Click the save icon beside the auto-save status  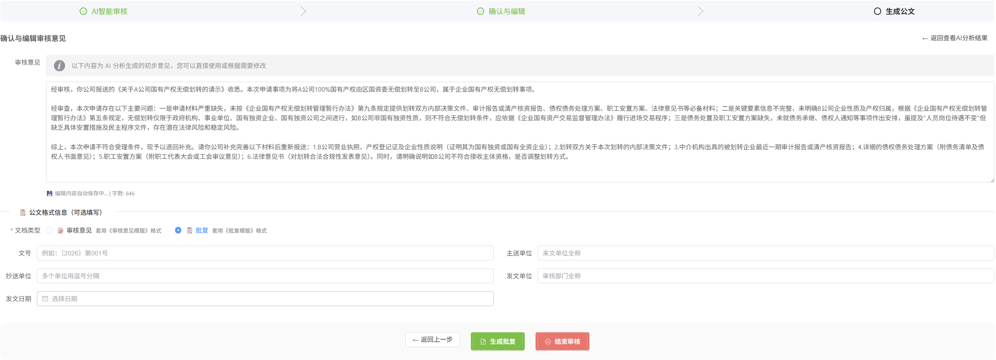(x=49, y=193)
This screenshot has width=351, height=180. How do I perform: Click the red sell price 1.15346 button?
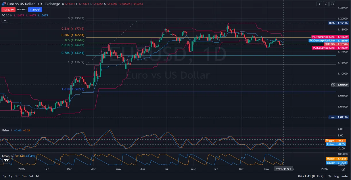[8, 10]
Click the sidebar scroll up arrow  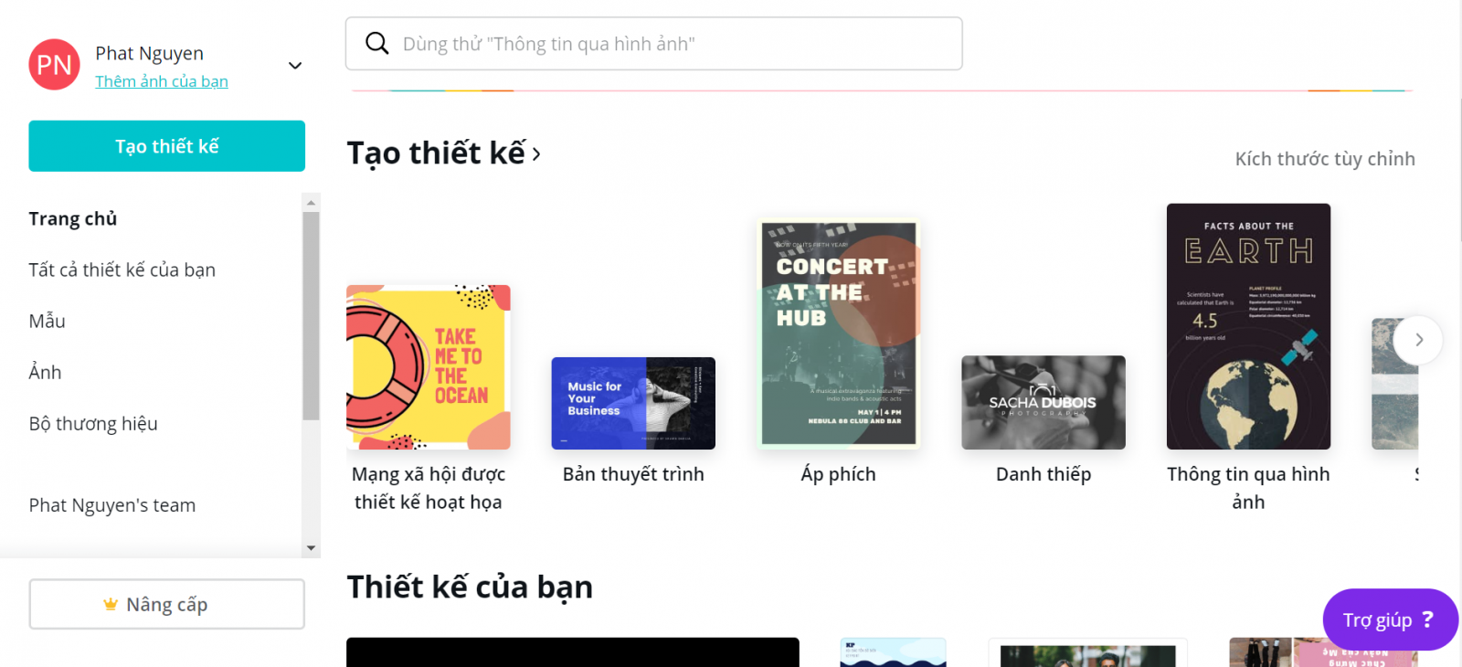[x=311, y=203]
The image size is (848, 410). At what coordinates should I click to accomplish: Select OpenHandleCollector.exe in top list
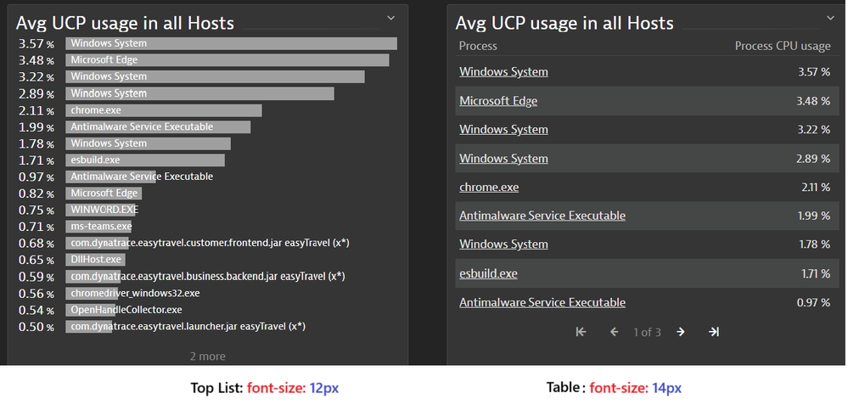click(x=126, y=310)
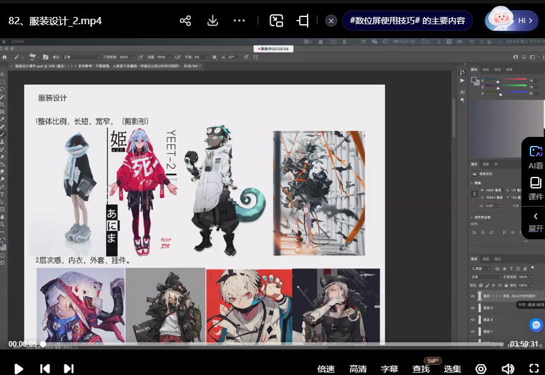Viewport: 545px width, 375px height.
Task: Go back to the previous video
Action: pos(44,368)
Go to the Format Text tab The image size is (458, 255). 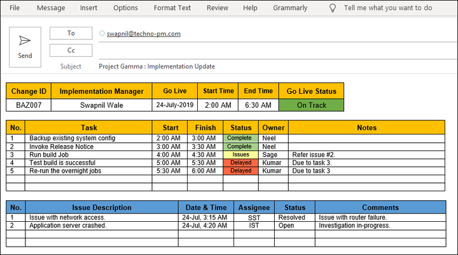coord(172,8)
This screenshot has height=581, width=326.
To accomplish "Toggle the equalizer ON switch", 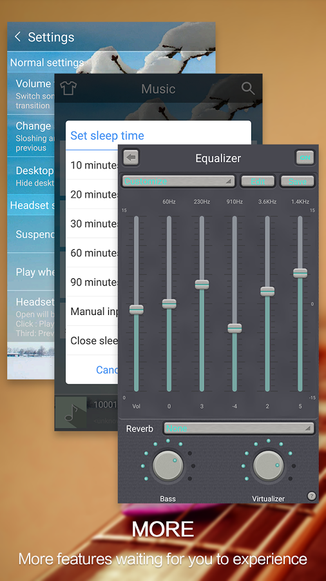I will point(305,158).
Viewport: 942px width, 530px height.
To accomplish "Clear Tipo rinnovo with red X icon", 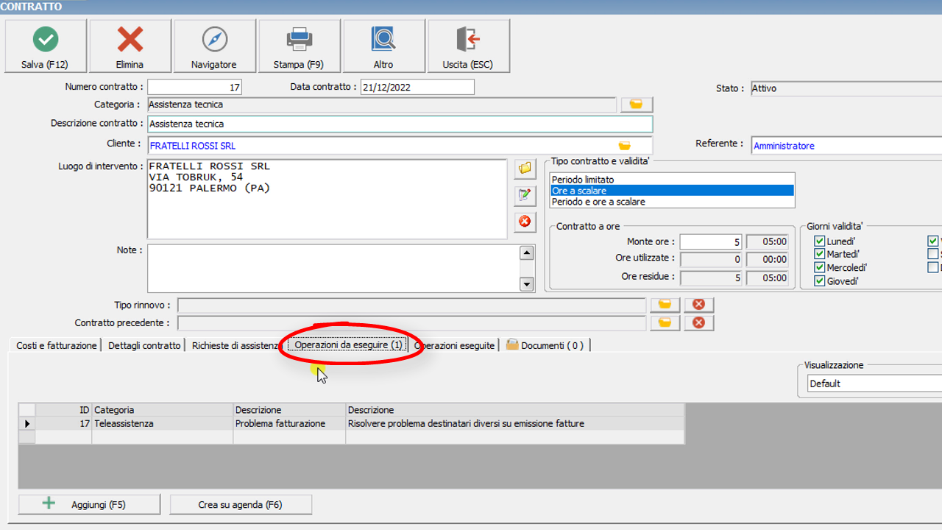I will (x=698, y=304).
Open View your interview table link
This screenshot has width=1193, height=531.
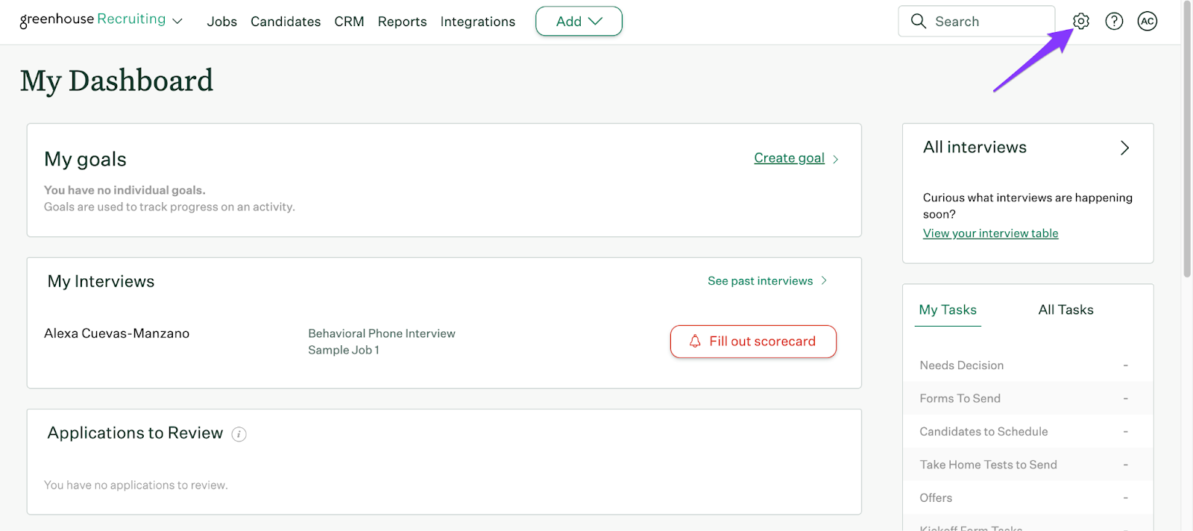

§ **YOUR INSTRUCTIONS**
From the line that contains "Open View your interview table link" to the last line of the data, print each line exactly, both ends included, and omit the pictures.

§ **YOUR RESPONSE**
Open View your interview table link
This screenshot has width=1193, height=531.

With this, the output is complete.